# My wild vine



## jswordy (May 27, 2013)

*My wild vine (NOW with grape pic)*

The entire front half of my farm was once a vineyard. When we arrived, it had all pretty much gone away. Our livestock ate the rest.

But now I have noticed over the past 2 years a grape growing in a cedar tree, in a sideyard of the farm that is not pastured and once was rows of grapes. It's probably from a bird dropping, but I like to fantasize that it is somehow a survivor, protected by the low branches of the tree.





In last year's drought, it produced a sparse crop of black, raisin sized fruit, very hard. The crop was eaten by the birds. It makes me wonder if the fruit is unusable, or whether it was just the dry and shady conditions.





This year, I am allowing it to grow again, though its time is limited since it is taking over the tree.
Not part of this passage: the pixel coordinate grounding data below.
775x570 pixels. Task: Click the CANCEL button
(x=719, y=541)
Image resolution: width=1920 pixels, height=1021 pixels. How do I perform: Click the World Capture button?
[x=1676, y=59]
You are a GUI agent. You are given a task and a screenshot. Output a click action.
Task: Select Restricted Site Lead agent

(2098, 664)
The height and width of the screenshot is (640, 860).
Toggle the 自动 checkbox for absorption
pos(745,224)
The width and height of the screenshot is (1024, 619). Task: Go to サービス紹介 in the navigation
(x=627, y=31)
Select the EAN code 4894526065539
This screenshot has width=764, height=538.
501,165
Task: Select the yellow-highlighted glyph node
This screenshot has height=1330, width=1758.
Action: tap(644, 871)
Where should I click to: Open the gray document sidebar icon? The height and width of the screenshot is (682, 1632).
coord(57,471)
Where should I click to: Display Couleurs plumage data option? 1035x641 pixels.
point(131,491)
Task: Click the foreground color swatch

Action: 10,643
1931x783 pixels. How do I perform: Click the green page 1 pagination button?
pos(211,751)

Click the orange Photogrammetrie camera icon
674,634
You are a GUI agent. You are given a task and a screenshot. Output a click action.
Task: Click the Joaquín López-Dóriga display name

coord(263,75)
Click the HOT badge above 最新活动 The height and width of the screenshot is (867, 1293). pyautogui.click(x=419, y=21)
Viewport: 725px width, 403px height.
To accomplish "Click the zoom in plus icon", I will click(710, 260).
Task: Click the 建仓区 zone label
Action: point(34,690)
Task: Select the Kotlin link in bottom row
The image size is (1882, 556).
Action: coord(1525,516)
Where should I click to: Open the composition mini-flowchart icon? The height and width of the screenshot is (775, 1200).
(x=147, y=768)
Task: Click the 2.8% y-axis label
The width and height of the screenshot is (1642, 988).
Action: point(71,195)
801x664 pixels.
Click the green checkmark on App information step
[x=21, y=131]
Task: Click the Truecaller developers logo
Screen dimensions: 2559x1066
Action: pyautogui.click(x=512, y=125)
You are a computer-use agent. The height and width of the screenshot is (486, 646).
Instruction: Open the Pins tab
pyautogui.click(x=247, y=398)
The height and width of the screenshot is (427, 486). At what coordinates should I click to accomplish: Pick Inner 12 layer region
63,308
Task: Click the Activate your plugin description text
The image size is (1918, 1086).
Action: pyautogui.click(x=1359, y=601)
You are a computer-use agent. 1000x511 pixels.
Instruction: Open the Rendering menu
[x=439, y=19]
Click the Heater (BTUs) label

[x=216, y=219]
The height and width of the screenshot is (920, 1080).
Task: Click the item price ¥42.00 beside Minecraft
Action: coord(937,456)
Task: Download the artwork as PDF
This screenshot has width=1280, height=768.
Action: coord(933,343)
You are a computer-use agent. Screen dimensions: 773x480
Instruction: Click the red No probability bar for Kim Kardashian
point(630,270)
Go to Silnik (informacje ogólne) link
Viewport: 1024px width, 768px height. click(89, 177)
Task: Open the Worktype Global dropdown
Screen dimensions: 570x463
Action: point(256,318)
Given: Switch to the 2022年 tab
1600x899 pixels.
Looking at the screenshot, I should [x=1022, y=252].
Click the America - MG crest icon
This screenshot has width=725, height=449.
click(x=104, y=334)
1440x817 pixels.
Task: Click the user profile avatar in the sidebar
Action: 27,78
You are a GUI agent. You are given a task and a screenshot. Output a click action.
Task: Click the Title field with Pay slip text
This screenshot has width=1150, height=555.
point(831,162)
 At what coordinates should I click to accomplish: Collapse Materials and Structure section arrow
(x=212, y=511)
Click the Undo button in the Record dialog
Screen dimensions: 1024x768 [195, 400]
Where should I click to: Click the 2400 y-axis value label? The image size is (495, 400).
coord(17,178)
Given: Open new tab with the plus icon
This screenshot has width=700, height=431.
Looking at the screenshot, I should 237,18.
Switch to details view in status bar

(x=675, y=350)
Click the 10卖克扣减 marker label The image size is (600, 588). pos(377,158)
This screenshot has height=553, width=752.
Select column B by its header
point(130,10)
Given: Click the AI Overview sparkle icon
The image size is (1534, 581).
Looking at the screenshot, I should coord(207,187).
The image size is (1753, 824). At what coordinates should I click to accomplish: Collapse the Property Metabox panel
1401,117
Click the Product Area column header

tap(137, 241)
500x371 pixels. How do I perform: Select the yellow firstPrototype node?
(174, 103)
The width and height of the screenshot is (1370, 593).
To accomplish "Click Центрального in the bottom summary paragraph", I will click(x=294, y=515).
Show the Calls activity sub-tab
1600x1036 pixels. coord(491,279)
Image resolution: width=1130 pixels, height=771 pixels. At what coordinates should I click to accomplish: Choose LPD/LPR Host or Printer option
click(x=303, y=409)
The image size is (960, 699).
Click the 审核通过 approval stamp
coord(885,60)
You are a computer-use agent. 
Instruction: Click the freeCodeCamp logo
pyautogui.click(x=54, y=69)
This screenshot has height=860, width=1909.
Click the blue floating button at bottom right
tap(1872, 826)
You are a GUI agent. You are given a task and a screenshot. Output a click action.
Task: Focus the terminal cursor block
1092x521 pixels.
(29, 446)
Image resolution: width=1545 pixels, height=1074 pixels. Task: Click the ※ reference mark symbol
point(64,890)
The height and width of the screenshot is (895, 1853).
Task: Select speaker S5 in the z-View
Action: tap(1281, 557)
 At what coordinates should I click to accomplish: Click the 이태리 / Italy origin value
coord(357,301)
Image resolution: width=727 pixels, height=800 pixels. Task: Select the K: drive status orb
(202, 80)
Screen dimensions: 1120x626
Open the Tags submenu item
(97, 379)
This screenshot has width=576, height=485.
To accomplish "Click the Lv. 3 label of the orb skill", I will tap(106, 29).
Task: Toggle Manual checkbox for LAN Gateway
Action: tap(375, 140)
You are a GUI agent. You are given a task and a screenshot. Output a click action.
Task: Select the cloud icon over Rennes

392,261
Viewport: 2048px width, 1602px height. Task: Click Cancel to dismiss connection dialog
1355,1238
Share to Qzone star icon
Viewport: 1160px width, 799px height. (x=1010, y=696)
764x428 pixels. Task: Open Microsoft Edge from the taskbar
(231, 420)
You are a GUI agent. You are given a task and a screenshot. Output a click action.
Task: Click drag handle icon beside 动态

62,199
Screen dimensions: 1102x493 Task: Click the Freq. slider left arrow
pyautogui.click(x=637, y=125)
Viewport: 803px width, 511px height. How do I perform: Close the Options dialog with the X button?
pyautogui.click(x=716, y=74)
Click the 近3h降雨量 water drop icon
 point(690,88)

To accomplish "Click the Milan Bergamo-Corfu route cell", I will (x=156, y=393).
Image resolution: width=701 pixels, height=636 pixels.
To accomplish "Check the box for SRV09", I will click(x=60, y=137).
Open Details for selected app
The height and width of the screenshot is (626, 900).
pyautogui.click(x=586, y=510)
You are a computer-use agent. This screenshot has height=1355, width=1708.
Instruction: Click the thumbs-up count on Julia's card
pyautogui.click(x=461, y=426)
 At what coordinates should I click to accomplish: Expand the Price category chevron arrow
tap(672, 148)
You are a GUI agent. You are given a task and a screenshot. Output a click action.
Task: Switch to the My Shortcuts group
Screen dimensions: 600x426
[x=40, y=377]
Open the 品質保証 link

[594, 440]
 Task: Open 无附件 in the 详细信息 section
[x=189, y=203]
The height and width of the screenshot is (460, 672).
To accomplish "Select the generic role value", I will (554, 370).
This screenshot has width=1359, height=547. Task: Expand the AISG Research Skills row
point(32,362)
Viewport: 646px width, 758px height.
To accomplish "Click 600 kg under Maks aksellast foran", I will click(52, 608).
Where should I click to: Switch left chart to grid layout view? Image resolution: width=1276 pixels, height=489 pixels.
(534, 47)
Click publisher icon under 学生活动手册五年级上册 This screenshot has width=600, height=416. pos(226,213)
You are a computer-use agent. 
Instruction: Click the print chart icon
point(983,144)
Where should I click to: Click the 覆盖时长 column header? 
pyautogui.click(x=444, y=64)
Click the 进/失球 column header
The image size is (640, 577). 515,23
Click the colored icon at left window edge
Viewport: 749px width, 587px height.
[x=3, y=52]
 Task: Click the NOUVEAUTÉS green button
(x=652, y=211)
Probably next year, I will take some cuttings and I will be forced to cut it out. It's a mystery plant right now.


----------



## jamesngalveston (May 27, 2013)

jswordy....the last pick showed the underside as a whitish color.
you sure those are not mustang grapes...looks like it to me...but i am no grapevine expert.
i have a treeline on a road about 1 mile long, it is completely full of them.
last year didnt get any, this year its a bumper crop.


----------



## BobR (May 27, 2013)

We had probably discussed this a while back while reliving the good ol' days, but I can remember three years ago getting excited over some vines that were growing on my grandfathers old farm. He died back in Sept. '73, but on a hillside, he had a Concord vineyard that as a kid I can remember running up and down the rows of grapes and of course I can remember eating those grapes. Back 4 or 5 years ago, when I first became interested in growing some old grapes, I had mentioned to my brother that I wish that I had a start from the old grapes from the farm. He told me that ever year while cutting and bailing the grass, there were grapes growing on that hillside. I checked that hillside for a couple of years but never seen anything and then one day I was walking through and there was this row of grapes just visible above the tall grass. My brother brought the tractor over and cut around the area and I marked them so that they would not be cut and bailed. I stuck a couple of old metal posts in the ground and strung a wire only to find out that they were wild grapes. They are still there, but so much for thinking that they were Concords. I have always wondered if they could have been Concords that over the years have reverted to a wild grape? I need to run that by a plant science guy some time.


----------



## jswordy (May 27, 2013)

jamesngalveston said:


> jswordy....the last pick showed the underside as a whitish color.
> you sure those are not mustang grapes...looks like it to me...but i am no grapevine expert.
> i have a treeline on a road about 1 mile long, it is completely full of them.
> last year didnt get any, this year its a bumper crop.


 
According to Keller, mustang doesn't grow this far North. The predominant wild grape here is muscadine. But who knows? We never used to have armadillos, but we got 'em now! I'm awaiting the fruit again, but I don't think it will be telling until I have a rooted cutting growing in full sun.


----------



## jswordy (May 27, 2013)

Here is what intrigues me...









Upper and lower, from left: Catawba, Norton, vitis aestivalis.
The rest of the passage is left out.